• _To do_:
Go through the entries below and print, exactly, the lines starting at the one with "Wichtige Dokumente (23, 127)" and ending at the one with "Sleep (581, 273)", keeping both ends and no others.

• _Data records_:
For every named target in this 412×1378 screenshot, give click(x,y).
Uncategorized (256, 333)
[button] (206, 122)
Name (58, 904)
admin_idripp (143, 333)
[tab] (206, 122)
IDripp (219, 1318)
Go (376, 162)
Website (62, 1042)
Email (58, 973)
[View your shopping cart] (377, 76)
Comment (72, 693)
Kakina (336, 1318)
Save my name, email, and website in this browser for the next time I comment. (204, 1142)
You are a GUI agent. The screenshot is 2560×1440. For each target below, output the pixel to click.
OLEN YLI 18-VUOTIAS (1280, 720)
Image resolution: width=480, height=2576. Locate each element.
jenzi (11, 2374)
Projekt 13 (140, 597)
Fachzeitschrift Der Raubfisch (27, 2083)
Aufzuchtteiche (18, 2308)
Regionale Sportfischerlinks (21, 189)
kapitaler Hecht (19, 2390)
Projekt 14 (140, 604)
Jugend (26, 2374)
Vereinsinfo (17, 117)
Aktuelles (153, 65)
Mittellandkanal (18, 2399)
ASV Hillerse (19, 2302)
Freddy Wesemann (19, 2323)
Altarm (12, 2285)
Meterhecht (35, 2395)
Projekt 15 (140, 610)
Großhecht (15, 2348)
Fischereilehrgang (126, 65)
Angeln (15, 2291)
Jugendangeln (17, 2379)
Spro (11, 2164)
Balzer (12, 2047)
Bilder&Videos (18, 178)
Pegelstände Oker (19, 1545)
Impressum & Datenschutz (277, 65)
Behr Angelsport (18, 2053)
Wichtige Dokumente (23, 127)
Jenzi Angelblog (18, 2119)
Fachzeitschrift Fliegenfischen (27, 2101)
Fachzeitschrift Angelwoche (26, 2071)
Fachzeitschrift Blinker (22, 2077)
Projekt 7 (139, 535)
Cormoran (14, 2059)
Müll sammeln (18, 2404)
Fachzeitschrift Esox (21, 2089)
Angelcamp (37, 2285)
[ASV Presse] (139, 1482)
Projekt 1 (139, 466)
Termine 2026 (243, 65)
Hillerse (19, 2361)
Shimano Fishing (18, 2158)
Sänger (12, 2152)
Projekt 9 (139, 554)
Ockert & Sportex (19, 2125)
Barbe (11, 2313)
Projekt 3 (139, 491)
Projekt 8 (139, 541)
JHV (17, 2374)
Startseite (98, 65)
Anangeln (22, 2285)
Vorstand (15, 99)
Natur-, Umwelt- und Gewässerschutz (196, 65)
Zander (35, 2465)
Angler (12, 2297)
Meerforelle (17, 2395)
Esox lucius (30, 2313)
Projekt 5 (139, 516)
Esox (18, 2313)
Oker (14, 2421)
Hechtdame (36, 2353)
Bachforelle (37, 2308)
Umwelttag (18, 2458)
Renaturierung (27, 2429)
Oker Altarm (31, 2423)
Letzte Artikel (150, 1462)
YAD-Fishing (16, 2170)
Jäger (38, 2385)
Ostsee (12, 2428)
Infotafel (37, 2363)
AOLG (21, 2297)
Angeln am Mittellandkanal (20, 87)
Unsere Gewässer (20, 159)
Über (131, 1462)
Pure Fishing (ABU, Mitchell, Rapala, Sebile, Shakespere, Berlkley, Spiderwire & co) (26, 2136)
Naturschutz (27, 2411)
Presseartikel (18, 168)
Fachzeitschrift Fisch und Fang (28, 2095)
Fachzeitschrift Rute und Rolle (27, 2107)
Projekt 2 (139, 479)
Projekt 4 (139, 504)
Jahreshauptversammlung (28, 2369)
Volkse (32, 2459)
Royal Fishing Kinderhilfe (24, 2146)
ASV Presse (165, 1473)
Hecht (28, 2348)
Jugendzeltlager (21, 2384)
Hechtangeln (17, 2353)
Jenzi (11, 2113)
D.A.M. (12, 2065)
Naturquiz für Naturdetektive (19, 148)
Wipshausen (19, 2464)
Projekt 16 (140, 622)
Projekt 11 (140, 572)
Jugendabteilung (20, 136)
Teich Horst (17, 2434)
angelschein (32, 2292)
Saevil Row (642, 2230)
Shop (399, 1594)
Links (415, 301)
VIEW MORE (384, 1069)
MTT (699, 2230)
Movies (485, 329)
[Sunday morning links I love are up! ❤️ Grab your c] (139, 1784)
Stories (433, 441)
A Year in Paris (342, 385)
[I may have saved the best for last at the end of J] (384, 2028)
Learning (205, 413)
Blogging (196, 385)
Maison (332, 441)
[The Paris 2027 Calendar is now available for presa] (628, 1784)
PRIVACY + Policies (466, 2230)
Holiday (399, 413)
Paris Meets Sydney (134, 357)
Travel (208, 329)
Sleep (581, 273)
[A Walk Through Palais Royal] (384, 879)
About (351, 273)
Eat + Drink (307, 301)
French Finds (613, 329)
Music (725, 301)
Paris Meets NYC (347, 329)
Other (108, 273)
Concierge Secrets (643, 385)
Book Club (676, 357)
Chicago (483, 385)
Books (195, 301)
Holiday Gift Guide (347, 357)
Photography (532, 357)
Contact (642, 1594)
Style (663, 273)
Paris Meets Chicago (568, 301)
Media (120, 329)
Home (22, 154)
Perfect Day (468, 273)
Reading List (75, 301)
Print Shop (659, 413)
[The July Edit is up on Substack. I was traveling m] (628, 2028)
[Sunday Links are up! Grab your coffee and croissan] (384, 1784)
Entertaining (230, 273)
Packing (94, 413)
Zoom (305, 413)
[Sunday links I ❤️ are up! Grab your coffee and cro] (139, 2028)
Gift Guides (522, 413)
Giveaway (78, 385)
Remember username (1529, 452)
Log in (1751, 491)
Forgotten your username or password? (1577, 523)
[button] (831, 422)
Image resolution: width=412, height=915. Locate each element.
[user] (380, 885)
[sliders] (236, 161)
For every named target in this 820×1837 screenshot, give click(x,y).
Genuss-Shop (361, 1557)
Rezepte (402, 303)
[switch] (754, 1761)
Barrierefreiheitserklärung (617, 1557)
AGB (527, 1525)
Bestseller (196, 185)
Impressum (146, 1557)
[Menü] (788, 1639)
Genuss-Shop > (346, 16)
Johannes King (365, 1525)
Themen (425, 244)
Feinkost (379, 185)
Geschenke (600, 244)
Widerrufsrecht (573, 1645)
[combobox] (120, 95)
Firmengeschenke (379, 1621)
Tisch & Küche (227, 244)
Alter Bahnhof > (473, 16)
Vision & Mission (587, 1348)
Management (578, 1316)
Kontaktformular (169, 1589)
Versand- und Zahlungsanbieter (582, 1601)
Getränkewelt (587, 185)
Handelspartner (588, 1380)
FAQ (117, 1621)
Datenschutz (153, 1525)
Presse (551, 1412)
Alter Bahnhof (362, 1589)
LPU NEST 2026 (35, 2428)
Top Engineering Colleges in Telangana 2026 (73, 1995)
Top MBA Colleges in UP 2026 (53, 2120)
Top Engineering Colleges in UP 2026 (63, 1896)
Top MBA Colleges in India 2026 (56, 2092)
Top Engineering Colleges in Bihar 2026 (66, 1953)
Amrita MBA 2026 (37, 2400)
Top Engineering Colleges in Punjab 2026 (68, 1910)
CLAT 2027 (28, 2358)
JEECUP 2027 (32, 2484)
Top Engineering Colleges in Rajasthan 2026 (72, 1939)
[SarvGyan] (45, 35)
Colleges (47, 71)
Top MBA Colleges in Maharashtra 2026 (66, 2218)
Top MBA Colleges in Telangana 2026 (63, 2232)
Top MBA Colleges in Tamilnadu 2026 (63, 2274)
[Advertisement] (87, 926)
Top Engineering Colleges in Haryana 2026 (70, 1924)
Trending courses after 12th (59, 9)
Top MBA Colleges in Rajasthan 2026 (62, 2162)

• _Written answer_:
Wichtige Dokumente (23, 127)
Jenzi Angelblog (18, 2119)
Fachzeitschrift Fliegenfischen (27, 2101)
Fachzeitschrift Angelwoche (26, 2071)
Fachzeitschrift Blinker (22, 2077)
Projekt 7 (139, 535)
Cormoran (14, 2059)
Müll sammeln (18, 2404)
Fachzeitschrift Esox (21, 2089)
Angelcamp (37, 2285)
[ASV Presse] (139, 1482)
Projekt 1 (139, 466)
Termine 2026 (243, 65)
Hillerse (19, 2361)
Shimano Fishing (18, 2158)
Sänger (12, 2152)
Projekt 9 (139, 554)
Ockert & Sportex (19, 2125)
Barbe (11, 2313)
Projekt 3 (139, 491)
Projekt 8 (139, 541)
JHV (17, 2374)
Startseite (98, 65)
Anangeln (22, 2285)
Vorstand (15, 99)
Natur-, Umwelt- und Gewässerschutz (196, 65)
Zander (35, 2465)
Angler (12, 2297)
Meerforelle (17, 2395)
Esox lucius (30, 2313)
Projekt 5 (139, 516)
Esox (18, 2313)
Oker (14, 2421)
Hechtdame (36, 2353)
Bachforelle (37, 2308)
Umwelttag (18, 2458)
Renaturierung (27, 2429)
Oker Altarm (31, 2423)
Letzte Artikel (150, 1462)
YAD-Fishing (16, 2170)
Jäger (38, 2385)
Ostsee (12, 2428)
Infotafel (37, 2363)
AOLG (21, 2297)
Angeln am Mittellandkanal (20, 87)
Unsere Gewässer (20, 159)
Über (131, 1462)
Pure Fishing (ABU, Mitchell, Rapala, Sebile, Shakespere, Berlkley, Spiderwire & co) (26, 2136)
Naturschutz (27, 2411)
Presseartikel (18, 168)
Fachzeitschrift Fisch und Fang (28, 2095)
Fachzeitschrift Rute und Rolle (27, 2107)
Projekt 2 (139, 479)
Projekt 4 (139, 504)
Jahreshauptversammlung (28, 2369)
Volkse (32, 2459)
Royal Fishing Kinderhilfe (24, 2146)
ASV Presse (165, 1473)
Hecht (28, 2348)
Jugendzeltlager (21, 2384)
Hechtangeln (17, 2353)
Jenzi (11, 2113)
D.A.M. (12, 2065)
Naturquiz für Naturdetektive (19, 148)
Wipshausen (19, 2464)
Projekt 16 (140, 622)
Projekt 11 (140, 572)
Jugendabteilung (20, 136)
Teich Horst (17, 2434)
angelschein (32, 2292)
Saevil Row (642, 2230)
Shop (399, 1594)
Links (415, 301)
VIEW MORE (384, 1069)
MTT (699, 2230)
Movies (485, 329)
[Sunday morning links I love are up! ❤️ Grab your c] (139, 1784)
Stories (433, 441)
A Year in Paris (342, 385)
[I may have saved the best for last at the end of J] (384, 2028)
Learning (205, 413)
Blogging (196, 385)
Maison (332, 441)
[The Paris 2027 Calendar is now available for presa] (628, 1784)
PRIVACY + Policies (466, 2230)
Holiday (399, 413)
Paris Meets Sydney (134, 357)
Travel (208, 329)
Sleep (581, 273)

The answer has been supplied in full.